## A Blog

Where I write anything about everything every once in a while

Lately I’ve been moving our data backend to use Apache Kafka to store our many data sources. I think it’s a great way to deal with the problem of data collection, Kafka gives us great flexibility in how we consume the data and how we query it.

One of our data scientists asked if we could randomly sample a stream. This is a common activity in machine learning and statistics, and it’s trivial on a known dataset. If you have 100 items and you need a random sample of 10, just pick 10 indexes randomly and you’re done. A stream, though, is processed linearly. You don’t know how many items are in the stream. In other words, you need random indexes from 1 to n, but you don’t know what n is!

It turns out there is a simple algorithm for this called Reservoir Sampling. You can read a good description here.

## Intuition

Let’s build the intuition of the algorithm. Let’s assume that we want 10 random samples. If we have read 10 items, how many of those are in our random sample? Every one of the 10. Now we read 1 more, giving us a total of 11 items we have seen. What are the odds for each item to be in the random sample now?

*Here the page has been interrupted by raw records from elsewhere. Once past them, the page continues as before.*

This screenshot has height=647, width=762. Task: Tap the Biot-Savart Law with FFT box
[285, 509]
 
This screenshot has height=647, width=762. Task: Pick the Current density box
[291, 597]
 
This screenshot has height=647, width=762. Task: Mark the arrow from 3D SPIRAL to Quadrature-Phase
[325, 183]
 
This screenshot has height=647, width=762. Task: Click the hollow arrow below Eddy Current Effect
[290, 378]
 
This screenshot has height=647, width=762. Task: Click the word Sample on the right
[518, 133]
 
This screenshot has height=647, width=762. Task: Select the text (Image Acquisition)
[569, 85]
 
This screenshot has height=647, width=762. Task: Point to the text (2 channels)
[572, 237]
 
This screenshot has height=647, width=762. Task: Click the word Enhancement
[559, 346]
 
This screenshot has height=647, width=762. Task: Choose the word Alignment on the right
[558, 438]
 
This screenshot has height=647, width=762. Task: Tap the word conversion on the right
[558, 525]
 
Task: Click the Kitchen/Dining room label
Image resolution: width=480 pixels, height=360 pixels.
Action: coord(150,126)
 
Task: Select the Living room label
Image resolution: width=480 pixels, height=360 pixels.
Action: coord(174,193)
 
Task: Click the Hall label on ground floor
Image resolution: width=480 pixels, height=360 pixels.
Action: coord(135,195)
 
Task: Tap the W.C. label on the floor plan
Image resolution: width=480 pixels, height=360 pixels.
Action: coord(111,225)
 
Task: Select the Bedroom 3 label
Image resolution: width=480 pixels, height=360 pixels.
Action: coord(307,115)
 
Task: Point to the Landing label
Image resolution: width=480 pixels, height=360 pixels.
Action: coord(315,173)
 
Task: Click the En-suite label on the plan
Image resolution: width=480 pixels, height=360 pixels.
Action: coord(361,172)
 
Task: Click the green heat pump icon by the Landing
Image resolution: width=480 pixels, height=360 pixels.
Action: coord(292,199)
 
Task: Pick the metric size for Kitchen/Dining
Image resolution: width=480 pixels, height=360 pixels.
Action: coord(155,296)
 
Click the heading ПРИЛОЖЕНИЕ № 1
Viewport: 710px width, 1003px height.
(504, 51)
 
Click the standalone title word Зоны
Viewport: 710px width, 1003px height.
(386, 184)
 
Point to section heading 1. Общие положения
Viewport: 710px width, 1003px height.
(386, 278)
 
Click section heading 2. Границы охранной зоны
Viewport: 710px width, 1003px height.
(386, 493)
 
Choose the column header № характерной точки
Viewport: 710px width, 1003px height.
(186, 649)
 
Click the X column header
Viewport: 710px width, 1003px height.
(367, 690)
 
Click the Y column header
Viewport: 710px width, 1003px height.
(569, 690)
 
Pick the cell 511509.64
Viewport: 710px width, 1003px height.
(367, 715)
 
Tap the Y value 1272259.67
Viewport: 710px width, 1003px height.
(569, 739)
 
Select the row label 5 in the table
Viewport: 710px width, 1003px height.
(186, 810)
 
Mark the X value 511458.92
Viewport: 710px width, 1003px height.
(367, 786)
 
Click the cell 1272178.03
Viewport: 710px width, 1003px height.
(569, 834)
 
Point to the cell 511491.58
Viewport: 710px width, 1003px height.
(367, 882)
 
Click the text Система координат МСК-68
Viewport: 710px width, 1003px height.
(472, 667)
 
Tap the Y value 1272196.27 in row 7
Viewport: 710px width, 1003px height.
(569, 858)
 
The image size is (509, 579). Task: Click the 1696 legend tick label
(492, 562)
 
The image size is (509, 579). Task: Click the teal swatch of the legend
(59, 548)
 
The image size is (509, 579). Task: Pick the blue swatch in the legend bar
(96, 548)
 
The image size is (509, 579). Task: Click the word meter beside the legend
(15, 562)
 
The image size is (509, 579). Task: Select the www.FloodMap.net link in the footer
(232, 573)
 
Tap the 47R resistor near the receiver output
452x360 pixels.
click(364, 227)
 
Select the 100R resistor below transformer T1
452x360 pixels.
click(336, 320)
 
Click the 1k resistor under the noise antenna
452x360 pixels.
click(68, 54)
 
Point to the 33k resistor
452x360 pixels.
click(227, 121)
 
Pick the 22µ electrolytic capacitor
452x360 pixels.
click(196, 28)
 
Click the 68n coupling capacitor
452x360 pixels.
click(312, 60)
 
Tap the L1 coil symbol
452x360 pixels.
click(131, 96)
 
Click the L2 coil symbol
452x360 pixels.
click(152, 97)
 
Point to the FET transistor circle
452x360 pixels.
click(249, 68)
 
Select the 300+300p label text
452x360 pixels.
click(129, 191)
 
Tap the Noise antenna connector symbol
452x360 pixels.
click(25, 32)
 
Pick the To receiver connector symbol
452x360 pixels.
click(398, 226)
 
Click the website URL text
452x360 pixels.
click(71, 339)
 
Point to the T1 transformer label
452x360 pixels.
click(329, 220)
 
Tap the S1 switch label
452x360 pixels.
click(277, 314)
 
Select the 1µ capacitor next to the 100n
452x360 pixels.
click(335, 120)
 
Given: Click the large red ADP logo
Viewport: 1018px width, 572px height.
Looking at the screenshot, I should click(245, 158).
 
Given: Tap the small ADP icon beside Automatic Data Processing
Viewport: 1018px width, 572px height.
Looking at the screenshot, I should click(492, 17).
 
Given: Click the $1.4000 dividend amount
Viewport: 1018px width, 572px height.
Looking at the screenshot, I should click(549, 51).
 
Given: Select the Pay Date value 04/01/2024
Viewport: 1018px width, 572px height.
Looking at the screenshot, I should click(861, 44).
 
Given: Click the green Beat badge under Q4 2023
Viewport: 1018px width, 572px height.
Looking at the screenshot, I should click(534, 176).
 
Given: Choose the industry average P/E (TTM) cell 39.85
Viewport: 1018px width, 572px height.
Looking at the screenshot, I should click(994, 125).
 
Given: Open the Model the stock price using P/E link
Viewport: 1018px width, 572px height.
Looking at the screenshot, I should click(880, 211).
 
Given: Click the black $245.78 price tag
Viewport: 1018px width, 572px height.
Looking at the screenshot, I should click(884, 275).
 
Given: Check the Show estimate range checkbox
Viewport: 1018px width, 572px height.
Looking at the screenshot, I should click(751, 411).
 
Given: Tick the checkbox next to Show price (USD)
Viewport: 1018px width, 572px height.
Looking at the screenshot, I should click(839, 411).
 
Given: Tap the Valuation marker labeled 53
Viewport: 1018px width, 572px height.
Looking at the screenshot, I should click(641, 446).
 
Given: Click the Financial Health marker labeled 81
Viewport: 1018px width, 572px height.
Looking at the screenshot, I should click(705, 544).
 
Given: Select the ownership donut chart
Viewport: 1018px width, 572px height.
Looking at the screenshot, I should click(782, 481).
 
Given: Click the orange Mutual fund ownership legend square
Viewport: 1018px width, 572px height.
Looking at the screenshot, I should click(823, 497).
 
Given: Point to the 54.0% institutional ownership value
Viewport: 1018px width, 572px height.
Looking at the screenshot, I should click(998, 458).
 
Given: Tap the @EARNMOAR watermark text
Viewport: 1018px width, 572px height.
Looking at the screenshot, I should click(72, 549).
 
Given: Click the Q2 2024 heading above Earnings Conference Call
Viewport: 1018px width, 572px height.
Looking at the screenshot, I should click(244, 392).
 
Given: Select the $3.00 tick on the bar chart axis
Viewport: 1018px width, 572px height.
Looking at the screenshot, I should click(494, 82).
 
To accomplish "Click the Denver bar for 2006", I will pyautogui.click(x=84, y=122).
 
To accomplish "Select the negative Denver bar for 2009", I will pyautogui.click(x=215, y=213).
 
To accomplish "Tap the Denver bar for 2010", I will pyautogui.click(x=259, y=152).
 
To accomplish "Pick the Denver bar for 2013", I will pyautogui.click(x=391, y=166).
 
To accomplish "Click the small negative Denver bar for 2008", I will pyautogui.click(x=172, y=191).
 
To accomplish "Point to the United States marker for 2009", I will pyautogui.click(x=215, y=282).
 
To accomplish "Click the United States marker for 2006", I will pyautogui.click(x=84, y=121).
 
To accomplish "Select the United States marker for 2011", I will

Hopefully it is clear that each item has 10 out of 11 chances to be in the random sample. What about 99 samples? Each item would have 10/99 chances of being in the random sample. It should be clear now that item n has 10/n chances of being in the random sample. That’s it!

The first 10 items automatically go in, and each new item is given a random chance of satisfying the 10/n odds. If it passes, that means it should push out an existing random sample. So we choose an index from 1 to 10 and replace the corresponding value. It’s a beautifully simple algorithm for randomly sampling a stream of data.

## Implementation

Lazy sequences are prevalent in Clojure, so I wanted to write a simple implementation that would operate as part of a lazy sequence. You can find a robust implementation by BigML, but I wanted even simpler.

``````    (defn reservoir-sampler
([size sample stream]
(reservoir-sampler size 1 sample stream))
([size position sample stream]
(letfn [(take-sample [x key]
(if (< (count @sample) size)
(swap! sample conj x)
(swap! sample assoc key x)))
(test-sample [x]
(let [chance (rand 1)
limit (/ size position)]
(cond
(> limit 1) (take-sample x position)
(< chance limit) (take-sample x (int (* size (rand))))))
x)]
(lazy-seq
(when-let [s (seq stream)]
(cons (test-sample (first s))
(reservoir-sampler size (inc position) sample (rest s))))))))``````

The function takes three parameters, the size of the random sample, an vector atom to store the random sample, and sequence (lazy or not).

There are two inner functions, take-sample and test-sample. The test-sample function determines if the current item should become a random sample, and take-sample enters the item into the random sample.

## Examples

Let’s try it out:

``````    user> (def my-sample (atom []))
user> (defn run-sampler [size stream-len]
#_=>   (doseq [x (take stream-len (reservoir-sampler size my-sample (iterate inc 1)))])
#_=>   (println "Random sample:" @my-sample))
user> (run-sampler 10 1000)
Random sample: [334 778 3 51 956 705 543 634 538 930]
nil``````

I’m open to any improvements, with either technique or performance.